Path: archiver1.google.com!news1.google.com!newsfeed.stanford.edu!
      news-spur1.maxwell.syr.edu!news.maxwell.syr.edu!fu-berlin.de!
      uni-berlin.de!va1-ras-6-u-0086.du.onolab.COM!not-for-mail
From: =?iso-8859-1?Q?C=E9sar?= Blecua =?iso-8859-1?Q?Ud=EDas?= 
	<cesarble...@ono.com>
Newsgroups: comp.sys.sgi.graphics
Subject: Imaging techniques for O2 developers
Date: Sat, 01 Jun 2002 04:30:40 +0200
Organization: --
Lines: 179
Message-ID: <3CF831D0.71662444@ono.com>
NNTP-Posting-Host: va1-ras-6-u-0086.du.onolab.com (62.42.57.87)
Mime-Version: 1.0
Content-Type: text/plain; charset=iso-8859-1
Content-Transfer-Encoding: 8bit
X-Trace: fu-berlin.de 1022898635 32974446 62.42.57.87 (16 [107239])
X-Mailer: Mozilla 4.75C-SGI [en] (X11; I; IRIX 6.3 IP32)
X-Accept-Language: en


Hi,

I'm posting here a collection of techniques which may be helpful for
image processing software developers on O2 workstations.

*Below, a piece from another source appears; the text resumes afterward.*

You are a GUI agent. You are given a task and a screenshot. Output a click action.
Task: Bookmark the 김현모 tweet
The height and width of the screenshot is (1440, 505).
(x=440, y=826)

Some of these
hints come from technical papers. Others come from my own
experimentation and benchmarking. Note that I've *no* access to
unpublished SGI documentation, so it's perfectly possible that some of
the items on this list be inaccurate or wrong. However, they worked for
me, and I think other developers may benefit as well. Corrections
welcome.

These techniques are being used and tested in an O2-native image
compositing application that I've been developing for the last months (a
pre-announce was posted at comp.sys.sgi.apps about a month ago).


Goals
-----
* Get hardware acceleration for as many image processing operations as
possible. If your interest is about CPU-based processing, you can skip
the whole message. Otherwise, keep on reading.

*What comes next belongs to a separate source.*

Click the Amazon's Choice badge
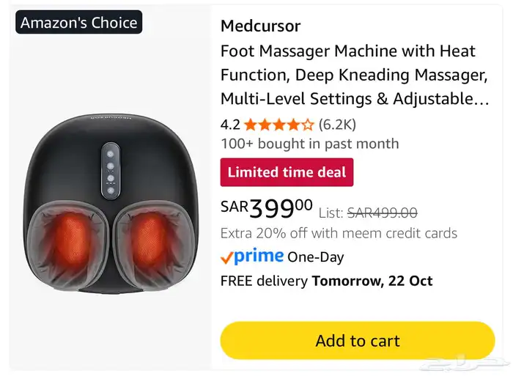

* Try to keep the performance between 7M and 1M pixels per second. If
you get less than 1M pix/sec, the interactive experience gets too poor
(although it depends on window size, of course).


Examples
--------
* Highest performances you can expect from the O2:

 7.8M pixels/sec for scale/bias with glCopyPixels
 7.7M pixels/sec for color matrix with glCopyPixels
 4.6M pixels/sec for 3x3 separable convolution with glCopyPixels
 4.3M pixels/sec for 3x3 non-separable convolution with glCopyPixels
 3.9M pixels/sec for 5x5 separable convolution with glCopyPixels
 2.1M pixels/sec for 5x5 non-separable convolution with glCopyPixels
 2.3M pixels/sec for 7x7 separable convolution with glCopyPixels
 1.2M pixels/sec for 7x7 non-separable convolution with glCopyPixels


API
---
OpenGL with extensions (color matrix, convolution, histogram, and color
table)
 

How to process pixels
---------------------
OpenGL performs image processing only when you transfer pixels. So, you
need to call one of glDrawPixels, glReadPixels, glCopyPixels,
glTexImage2D or glGetTexImage. In the O2, the fastest is glCopyPixels.
The next is glDrawPixels (in some situations their performance is
similar).


Preferred GLX visual
--------------------
If you don't need destination alpha, choose a GLX visual without it. The
above performances were measured in a window without alpha. The numbers
are a bit smaller if your window has alpha. However, since the
performance penalty is not too noticeable, you may still prefer to have
destination alpha, because it's often helpful in image processing
rendering pipelines.


Preferred image size
--------------------
You get slightly better performance if the image width is multiple of
16. After benchmarking all OpenGL imaging extensions with GLperf, I
noticed that 576x576 is usually the fastest square image size for all
operations. There seems to be a size limit near 704x704 where
performance can decrease down to a half (!), so it can be convenient to
process the pixels in tiles rather than in just a big glCopyPixels.
However, note that performance is also low for small image sizes. The
most optimal sizes seem to be 480, 512, 576, and 640.


The ICE
-------
The ICE is the "Imaging and Compression Engine", an O2 ASIC responsible
both for image compression and image processing. Your goal is to
"convince" the ICE to process your requested operation. If you can't
"convince" it, the operation will be processed on the CPU, and the
performance can easily drop from 7M down to 300K, 50K, or even less...


How to "convince" the ICE
-------------------------
In general, all coefficients for a given operation must be either
integer (greater than 1 or less than -1), or real in the [-1.0, 1.0]
range. You can't mix integers and reals in the same operation, or the
ICE will reject to process it. Note that '1' and '-1' are *not* integers
for the ICE. '2' and '-2' are the first integers.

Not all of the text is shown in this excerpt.